### What is required
Output only the lines below from the one containing "This screenshot has height=1007, width=1999." to the one containing "The width and height of the screenshot is (2266, 999).", exactly as written, both ends kept.

### Data
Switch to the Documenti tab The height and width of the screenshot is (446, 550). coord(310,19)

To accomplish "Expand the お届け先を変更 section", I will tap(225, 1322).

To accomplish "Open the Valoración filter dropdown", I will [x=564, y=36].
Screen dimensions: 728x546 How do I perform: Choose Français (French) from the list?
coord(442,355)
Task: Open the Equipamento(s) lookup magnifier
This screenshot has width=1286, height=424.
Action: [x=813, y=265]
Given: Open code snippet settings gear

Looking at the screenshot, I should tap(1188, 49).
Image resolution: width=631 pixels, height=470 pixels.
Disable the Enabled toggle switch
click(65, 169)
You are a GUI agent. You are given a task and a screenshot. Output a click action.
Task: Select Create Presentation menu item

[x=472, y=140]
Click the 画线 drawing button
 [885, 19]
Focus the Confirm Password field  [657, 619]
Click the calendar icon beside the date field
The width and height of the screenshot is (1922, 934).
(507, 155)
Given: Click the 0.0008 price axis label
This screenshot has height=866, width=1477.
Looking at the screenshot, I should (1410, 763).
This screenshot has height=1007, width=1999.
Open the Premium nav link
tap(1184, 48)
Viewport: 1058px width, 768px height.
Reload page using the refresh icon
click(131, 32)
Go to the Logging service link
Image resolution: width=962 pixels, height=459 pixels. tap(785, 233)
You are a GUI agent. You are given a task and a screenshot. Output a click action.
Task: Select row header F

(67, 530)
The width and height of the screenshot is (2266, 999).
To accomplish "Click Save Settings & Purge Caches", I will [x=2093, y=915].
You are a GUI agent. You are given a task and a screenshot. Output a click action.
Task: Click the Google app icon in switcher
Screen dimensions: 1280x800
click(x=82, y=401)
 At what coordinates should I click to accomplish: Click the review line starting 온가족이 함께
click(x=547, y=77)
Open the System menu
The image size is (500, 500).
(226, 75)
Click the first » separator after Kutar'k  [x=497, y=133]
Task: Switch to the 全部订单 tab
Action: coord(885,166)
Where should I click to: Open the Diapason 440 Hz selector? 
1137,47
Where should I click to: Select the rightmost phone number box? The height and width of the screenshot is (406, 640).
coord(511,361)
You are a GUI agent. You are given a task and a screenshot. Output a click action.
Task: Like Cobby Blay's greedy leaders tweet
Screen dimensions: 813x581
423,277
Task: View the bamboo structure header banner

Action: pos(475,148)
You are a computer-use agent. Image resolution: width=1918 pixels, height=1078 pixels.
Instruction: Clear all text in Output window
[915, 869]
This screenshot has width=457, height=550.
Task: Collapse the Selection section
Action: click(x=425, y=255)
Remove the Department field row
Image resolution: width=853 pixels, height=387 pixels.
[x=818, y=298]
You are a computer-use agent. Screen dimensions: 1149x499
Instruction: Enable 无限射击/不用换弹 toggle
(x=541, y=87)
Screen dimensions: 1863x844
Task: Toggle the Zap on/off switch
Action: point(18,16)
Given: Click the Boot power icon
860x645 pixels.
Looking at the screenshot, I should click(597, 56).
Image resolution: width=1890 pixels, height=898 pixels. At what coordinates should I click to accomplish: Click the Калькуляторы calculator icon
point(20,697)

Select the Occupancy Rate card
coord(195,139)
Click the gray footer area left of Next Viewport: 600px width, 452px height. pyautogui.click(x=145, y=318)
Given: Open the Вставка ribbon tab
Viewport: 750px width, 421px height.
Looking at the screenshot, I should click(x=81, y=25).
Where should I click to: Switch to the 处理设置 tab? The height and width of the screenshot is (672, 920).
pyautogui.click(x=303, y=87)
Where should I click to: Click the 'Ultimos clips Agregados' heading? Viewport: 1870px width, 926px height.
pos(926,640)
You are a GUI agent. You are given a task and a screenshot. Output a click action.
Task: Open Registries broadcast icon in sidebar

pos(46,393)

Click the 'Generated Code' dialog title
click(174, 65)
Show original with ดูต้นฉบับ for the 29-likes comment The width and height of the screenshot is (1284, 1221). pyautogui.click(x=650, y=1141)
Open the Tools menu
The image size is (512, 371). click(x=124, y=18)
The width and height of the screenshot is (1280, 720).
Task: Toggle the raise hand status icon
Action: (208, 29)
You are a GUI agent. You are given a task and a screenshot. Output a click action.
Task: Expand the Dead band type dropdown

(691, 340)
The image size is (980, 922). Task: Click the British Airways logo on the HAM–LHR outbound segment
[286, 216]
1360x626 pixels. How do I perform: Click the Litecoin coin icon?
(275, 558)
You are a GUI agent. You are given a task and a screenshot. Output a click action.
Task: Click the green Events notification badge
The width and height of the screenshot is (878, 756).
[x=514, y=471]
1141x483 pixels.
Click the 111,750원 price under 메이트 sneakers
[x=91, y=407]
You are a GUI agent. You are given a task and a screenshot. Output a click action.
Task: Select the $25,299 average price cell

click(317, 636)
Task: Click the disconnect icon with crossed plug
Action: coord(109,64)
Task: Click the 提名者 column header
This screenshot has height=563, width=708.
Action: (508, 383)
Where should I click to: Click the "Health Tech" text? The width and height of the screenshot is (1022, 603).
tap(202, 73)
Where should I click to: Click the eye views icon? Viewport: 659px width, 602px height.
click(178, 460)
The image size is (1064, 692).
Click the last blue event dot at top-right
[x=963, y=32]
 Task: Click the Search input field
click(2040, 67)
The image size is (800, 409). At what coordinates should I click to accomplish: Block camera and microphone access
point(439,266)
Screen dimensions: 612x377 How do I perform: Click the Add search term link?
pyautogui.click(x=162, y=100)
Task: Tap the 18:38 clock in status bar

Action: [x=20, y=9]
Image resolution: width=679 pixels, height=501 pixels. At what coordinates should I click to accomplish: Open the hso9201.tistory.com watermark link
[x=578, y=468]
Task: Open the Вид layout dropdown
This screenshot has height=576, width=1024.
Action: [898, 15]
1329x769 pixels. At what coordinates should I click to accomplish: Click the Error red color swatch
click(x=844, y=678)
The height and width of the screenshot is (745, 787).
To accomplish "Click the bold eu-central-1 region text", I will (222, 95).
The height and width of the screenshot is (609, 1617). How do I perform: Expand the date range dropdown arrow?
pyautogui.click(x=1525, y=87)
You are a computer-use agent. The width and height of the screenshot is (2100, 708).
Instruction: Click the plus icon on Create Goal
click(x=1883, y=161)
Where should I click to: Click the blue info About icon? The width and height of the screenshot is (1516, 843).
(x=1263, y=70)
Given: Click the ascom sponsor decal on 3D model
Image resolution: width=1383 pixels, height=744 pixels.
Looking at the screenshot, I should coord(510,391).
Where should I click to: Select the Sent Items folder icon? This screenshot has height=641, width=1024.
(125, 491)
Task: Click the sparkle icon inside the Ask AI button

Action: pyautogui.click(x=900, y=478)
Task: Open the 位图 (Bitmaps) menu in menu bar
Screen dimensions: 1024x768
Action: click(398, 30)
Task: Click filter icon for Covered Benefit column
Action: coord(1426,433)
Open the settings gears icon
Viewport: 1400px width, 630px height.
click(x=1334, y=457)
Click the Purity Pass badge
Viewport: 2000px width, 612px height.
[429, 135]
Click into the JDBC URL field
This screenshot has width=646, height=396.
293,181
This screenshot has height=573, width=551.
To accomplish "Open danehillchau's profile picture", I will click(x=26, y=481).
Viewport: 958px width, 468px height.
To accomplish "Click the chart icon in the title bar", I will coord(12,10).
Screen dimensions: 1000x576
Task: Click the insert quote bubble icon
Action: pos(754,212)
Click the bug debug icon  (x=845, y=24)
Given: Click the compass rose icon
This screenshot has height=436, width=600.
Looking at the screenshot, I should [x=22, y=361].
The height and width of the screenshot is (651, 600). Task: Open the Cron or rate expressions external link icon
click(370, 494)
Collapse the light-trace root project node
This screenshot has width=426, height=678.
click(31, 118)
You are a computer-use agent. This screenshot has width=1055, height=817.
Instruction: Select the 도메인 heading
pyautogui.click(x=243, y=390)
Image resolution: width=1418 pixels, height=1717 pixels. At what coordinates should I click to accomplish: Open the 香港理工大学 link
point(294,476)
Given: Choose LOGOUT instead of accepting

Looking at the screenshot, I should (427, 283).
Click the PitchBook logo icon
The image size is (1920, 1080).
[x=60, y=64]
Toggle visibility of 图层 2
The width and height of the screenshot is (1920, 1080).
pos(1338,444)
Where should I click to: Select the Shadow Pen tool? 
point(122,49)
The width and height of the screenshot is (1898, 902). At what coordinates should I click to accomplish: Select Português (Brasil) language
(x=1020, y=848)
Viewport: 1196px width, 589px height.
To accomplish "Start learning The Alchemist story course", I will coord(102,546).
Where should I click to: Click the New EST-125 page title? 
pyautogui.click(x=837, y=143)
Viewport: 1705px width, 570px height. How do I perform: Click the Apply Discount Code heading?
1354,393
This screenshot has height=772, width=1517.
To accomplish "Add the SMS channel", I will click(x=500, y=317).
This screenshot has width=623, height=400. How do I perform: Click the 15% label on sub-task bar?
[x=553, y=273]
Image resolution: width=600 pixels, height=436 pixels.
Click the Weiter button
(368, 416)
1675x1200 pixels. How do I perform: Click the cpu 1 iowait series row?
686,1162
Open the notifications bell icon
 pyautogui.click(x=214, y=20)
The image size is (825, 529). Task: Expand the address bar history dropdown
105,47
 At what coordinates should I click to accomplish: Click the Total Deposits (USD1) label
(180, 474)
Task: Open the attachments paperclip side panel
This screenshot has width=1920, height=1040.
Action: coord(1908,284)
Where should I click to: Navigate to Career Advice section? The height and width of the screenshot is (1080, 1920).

### Task result
This screenshot has height=1007, width=1999.
Open the Premium nav link
tap(1184, 48)
Viewport: 1058px width, 768px height.
Reload page using the refresh icon
click(131, 32)
Go to the Logging service link
Image resolution: width=962 pixels, height=459 pixels. tap(785, 233)
You are a GUI agent. You are given a task and a screenshot. Output a click action.
Task: Select row header F

(67, 530)
The width and height of the screenshot is (2266, 999).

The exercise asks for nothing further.